My essential question was, "OK.  I subscribe to Spotify Premium.  Say I have a B. Node 2 connected as part of my main rig, internet-connected via ethernet.  In another room, I want to listen through non-powered, non-bluetooth bookshelf speakers.  I have a small integrated amp for powering the bookshelf speakers.  What else do I need to bring the Bluesound stream into this arrangement so that I can listen in the 2nd room?"

His response was that I would need another B. Node 2 unit.  Thus, this would be $450 for the first unit, and then $450 for the additional unit to retrieve and make use of the sound in a 2nd room.

Now, keep in mind that I'm a know-nothing on this, so I could have gotten something wrong along the line.  Does that sound about right for you?

Thanks again for your message.  I enjoyed the research.

Well, I ended up buying two Node 2 units, one for the small stereo in the living room and one for the basement stereo room. If you're not wanting to spend the extra money you could look into one of the less expensive Pi players. I believe you can add an inexpensive DAC plug-in so you'd have RCA line output for your integrated in the kitchen.
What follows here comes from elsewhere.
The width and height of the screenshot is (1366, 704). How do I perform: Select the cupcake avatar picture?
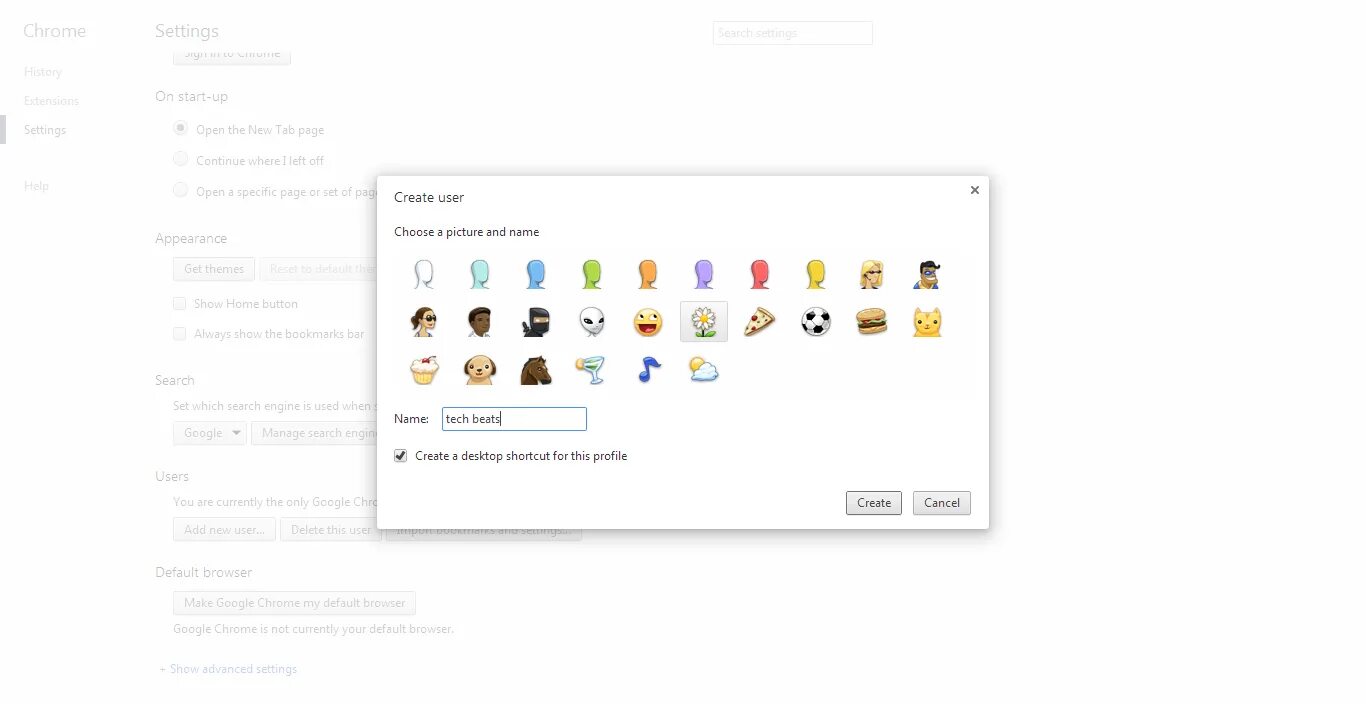tap(424, 370)
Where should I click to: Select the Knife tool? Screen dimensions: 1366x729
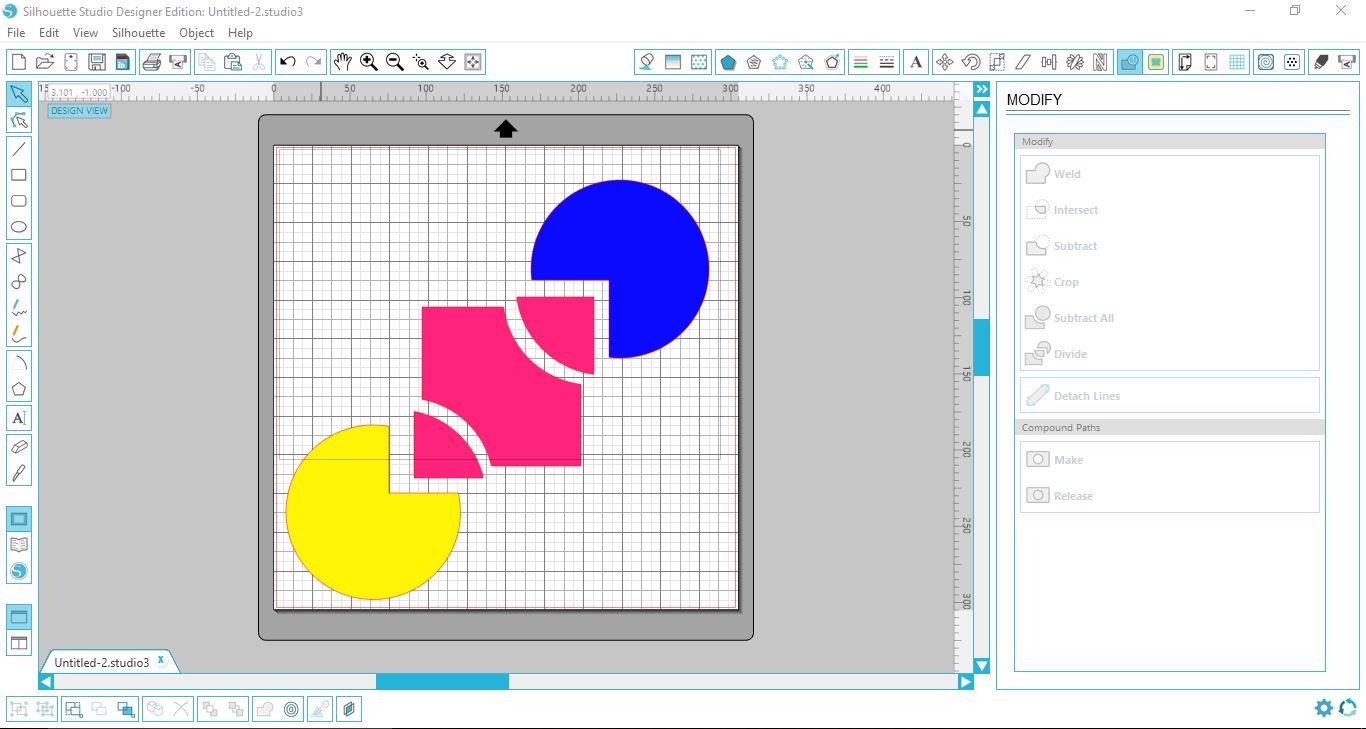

But I'm not that familiar with the Pi players so can't offer much advice. There are forums that have discussed the players at length, including the Digital - PC Audio forum at AudioAsylum.com.

Good luck in your quest!

Tom

"Good luck in your quest!"

Thanks, you've answered the question.  I was thinking that once the B. Node 2 was purchased, the locatable second device would only have to capture the signal (similar to a bluetooth dongle) and send it to an amp.  Thus, the 2nd device would be significantly less expensive.  But, such is life!  I like very much the idea that with Bluesound, you're dealing with lossless music, unlike bluetooth.  (I think that is a fact, but I'd better check.)